Switzerland tackles spending: EP27 relief package is causing a stir!
Switzerland plans to reduce expenditure with the EP27 relief package by 2028 in order to secure financial flexibility and relieve the burden on future generations.
Switzerland tackles spending: EP27 relief package is causing a stir!
Switzerland is currently facing enormous fiscal policy challenges, driven in part by demographic changes and ongoing military security needs. However, in contrast to countries such as France, Germany, the USA and Italy, Switzerland sees itself bound by the debt brake, which states that the federal government can only spend as much as it takes in. This regulation forces Switzerland to strictly control its spending, which is reflected in the newly launched EP27 relief package, which aims to reduce spending by almost 3 billion francs by 2028. This corresponds to a saving of 3 percent on a total budget of 98 billion francs, like Economiesuisse reported.

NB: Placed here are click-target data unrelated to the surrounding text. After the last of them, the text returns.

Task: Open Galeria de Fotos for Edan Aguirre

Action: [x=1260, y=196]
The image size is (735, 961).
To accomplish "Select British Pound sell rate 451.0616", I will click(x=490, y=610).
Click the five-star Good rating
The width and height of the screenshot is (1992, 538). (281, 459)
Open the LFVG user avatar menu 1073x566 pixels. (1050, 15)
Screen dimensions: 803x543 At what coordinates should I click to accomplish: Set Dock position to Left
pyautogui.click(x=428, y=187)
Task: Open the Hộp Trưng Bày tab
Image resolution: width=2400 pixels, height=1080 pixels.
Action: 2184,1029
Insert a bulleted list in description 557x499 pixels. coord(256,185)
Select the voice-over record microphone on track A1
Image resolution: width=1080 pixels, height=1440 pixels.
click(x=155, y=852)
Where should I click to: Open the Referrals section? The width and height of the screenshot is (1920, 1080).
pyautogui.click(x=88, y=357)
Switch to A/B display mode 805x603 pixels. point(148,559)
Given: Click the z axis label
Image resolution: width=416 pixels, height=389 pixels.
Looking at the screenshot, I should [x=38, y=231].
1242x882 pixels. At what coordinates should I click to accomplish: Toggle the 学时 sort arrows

The EP27 is encountering political resistance, but the need for budgetary discipline is unmistakable. High debts lead to higher interest burdens, which limit Switzerland's financial flexibility. Countries with high levels of debt, such as France and the US, spend a large proportion of their income on debt interest, which in turn affects investment in key areas such as education, infrastructure and security. In Switzerland, on the other hand, the low level of debt allows for flexible setting of financial priorities.
Intergenerational justice and the debt brake
The debate about the debt rule also revolves around the issue of intergenerational justice. The current debt policy puts a burden on future generations who will have to repay the debts taken on today. A sustainable financial policy not only promotes the trust of the population, investors and rating agencies, but is also crucial for the stability of the state. It is evident that the debt brake helps Switzerland to prevent a potential debt spiral and to set the necessary priorities in order to ensure that national finances remain stable even in times of crisis.
In order to master the financial challenges in a future-oriented manner, the debt brake reform approach contains proposals that differentiate between public consumption and necessary investments. Reform could, among other things, exempt public sector salary increases from debt limits and increase public investments that promote economic performance and long-term prosperity. Studies show that 100 euros invested in education can lead to additional tax revenue of 200 to 300 euros. Therefore, critics are pushing for the reintroduction of a Golden Rule that ensures that net investment must remain permanently positive to guarantee capital stock and competitiveness, like that DIW analyzed.
With regard to the future performance of the state, challenges such as demographic change and the accelerated pace of digitalization must also be taken into account. Proper management of investments is necessary to eliminate the existing backlog in the public capital stock of several hundred billion euros. Proposals also include a limit on public consumption spending, while social spending such as pensions should be excluded.
The current financial conditions are acceptable because the federal government is currently receiving good conditions for debt management. However, an increase in interest or debt could significantly increase the interest burden and limit Switzerland's financial options. Ultimately, it is important to develop a comprehensive and transparent approach that enables Switzerland to both comply with the debt brake and invest in the future.